Don Carmelo, como es conocido José Carmen Moya, se puso de rodillas en el pavimento y alzó sus manos y mirada al cielo, para darle gracias a Dios por los nueve años que le prestó a su caballo, a quien había bautizado como Trencito.

El hombre de 70 años no podía ocultar su tristeza porque minutos antes el animal se desplomó y falleció de súbito cuando lo acompañaba en la venta de lácteos por las principales calles de Ahuachapán.

Trencito acompañó a don Carmelo en dicho recorrido desde hace tres años, cuando el septuagenario comenzó a tener problemas para caminar, debido al reumatismo que presenta en ambas rodillas.

Desde entonces, el caballo fue su acompañante, aunque en su grupo familiar estuvo por nueve años.

Las fotos del ahuachapaneco despidiéndose de su caballo se comenzaron a viralizar la noche del miércoles.

Su autor, Andrés Viana, colaborador de la alcaldía de Ahuachapán, veterinario de profesión y amante de la fotografía, relató que el miércoles, entre 2:00 y 3:00 de la tarde, don Carmelo se encontraba comercializando su producto en la 4da. Calle Poniente, entre 2da. y 4ta. Avenida Norte.

Aproximadamente a esa hora, el animal comenzó a temblar hasta fallecer, aparentemente, de un paro cardiaco, expresó, por su parte, el anciano.

“Me hinqué en el pavimento para darle gracias a Dios por los días que me lo había prestado (porque) era mis canillas porque no puedo caminar. Era fiel, me servía en todo. Después de Dios, me ayudaba para mantener a mi esposa (Albertina Noyola de Moya, de 70 años). Ayer (miércoles) que vine a la casa, le dije ‘vaya mija, aquí están los últimos centavitos que el caballito nos dejó’. Ella se puso a llorar porque los dos somos ancianos. Los dos nos pusimos a llorar”, expresó el septuagenario.

Don Carmelo tiene 35 años vendiendo productos lácteos que él mismo prepara. Para ello, compra la leche y junto a su esposa hace queso y crema, entre otros productos.

Pero desde este jueves ya no podrá salir a vender debido a que ya no cuenta con su medio de transporte. El dolor que siente en sus rodillas le impide salir a pie.

Ahora “no puedo, de nada me serviría hacer venta, como no puedo caminar. Mis pies eran el caballo; (antes de morirse) me decía que me lo cambiaban o me lo compraban, pero les decía que no. ‘Vendía mis canillas’, les decía”, dijo don Carmelo.
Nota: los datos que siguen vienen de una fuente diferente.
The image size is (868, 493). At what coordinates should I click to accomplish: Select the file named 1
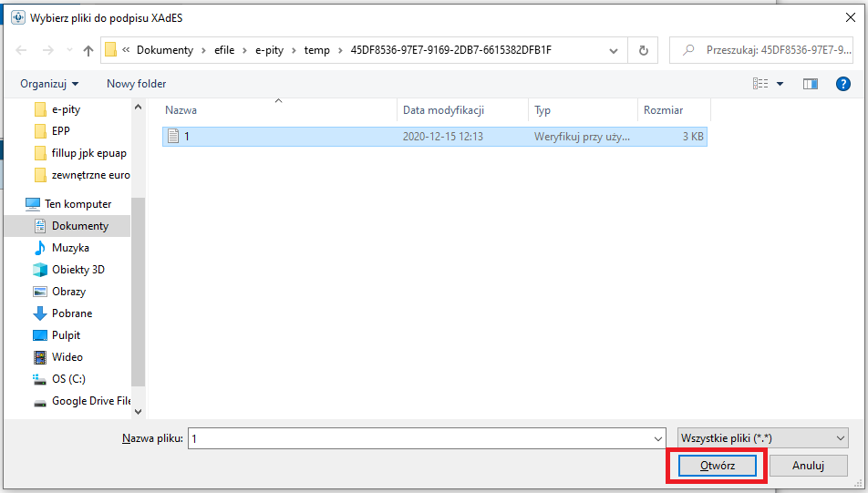click(x=187, y=137)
Lo poco que gana en la venta de lácteos sirve a la pareja de ancianos para comprar su comida.

Veterinarios particulares y empleados de la alcaldía de Ahuachapán llegaron el miércoles al lugar para apoyar al ahuachapaneco.
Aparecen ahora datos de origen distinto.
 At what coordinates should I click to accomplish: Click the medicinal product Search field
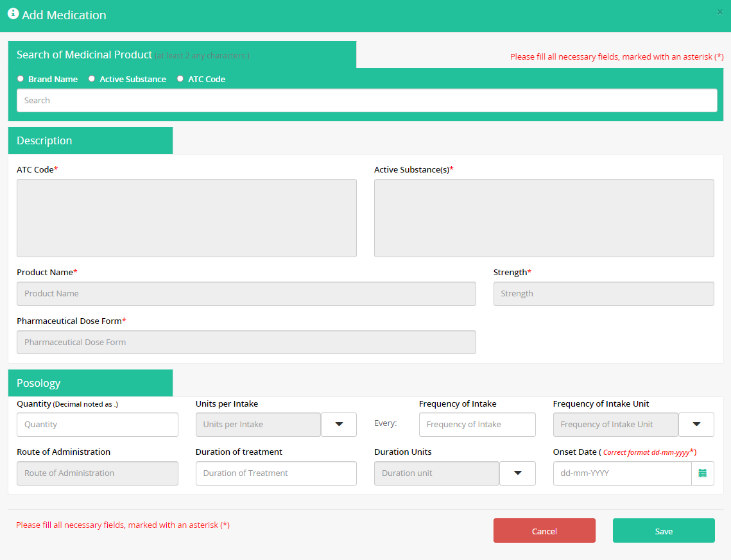point(366,101)
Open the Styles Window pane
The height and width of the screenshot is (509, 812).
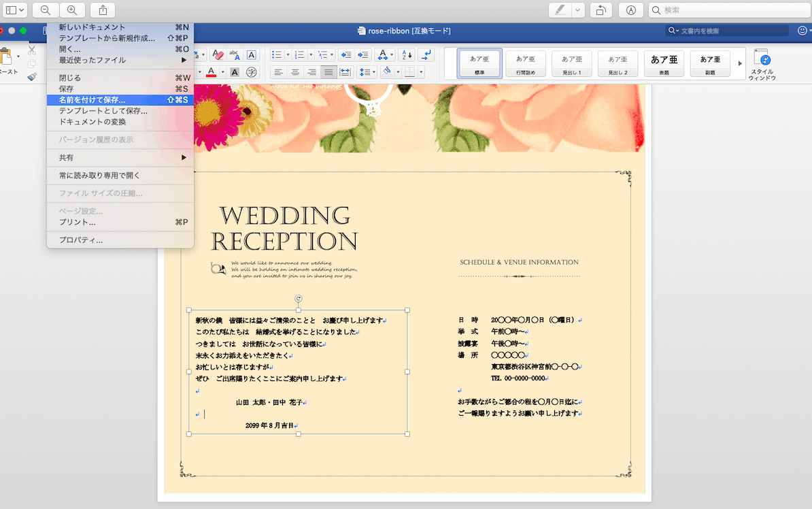762,64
El caballo fue sepultado en la planta de transferencia de la municipalidad ante la falta de un lugar de su propietario.
Viana explicó que los caballos en ocasiones mueren por problemas cardiopulmonares; incluso hay un problema en donde se revienta una vena, aorta. Pero aclaró que, en este caso, era difícil determinar la causa.

Tras conocerse el caso a través de redes sociales, varias empresas de la ciudad han ofrecido ayuda a don Carmelo. Incluso una de ellas, dedicada a la entrega a domicilio, ofreció la compra de un nuevo caballo para el ahuachapaneco.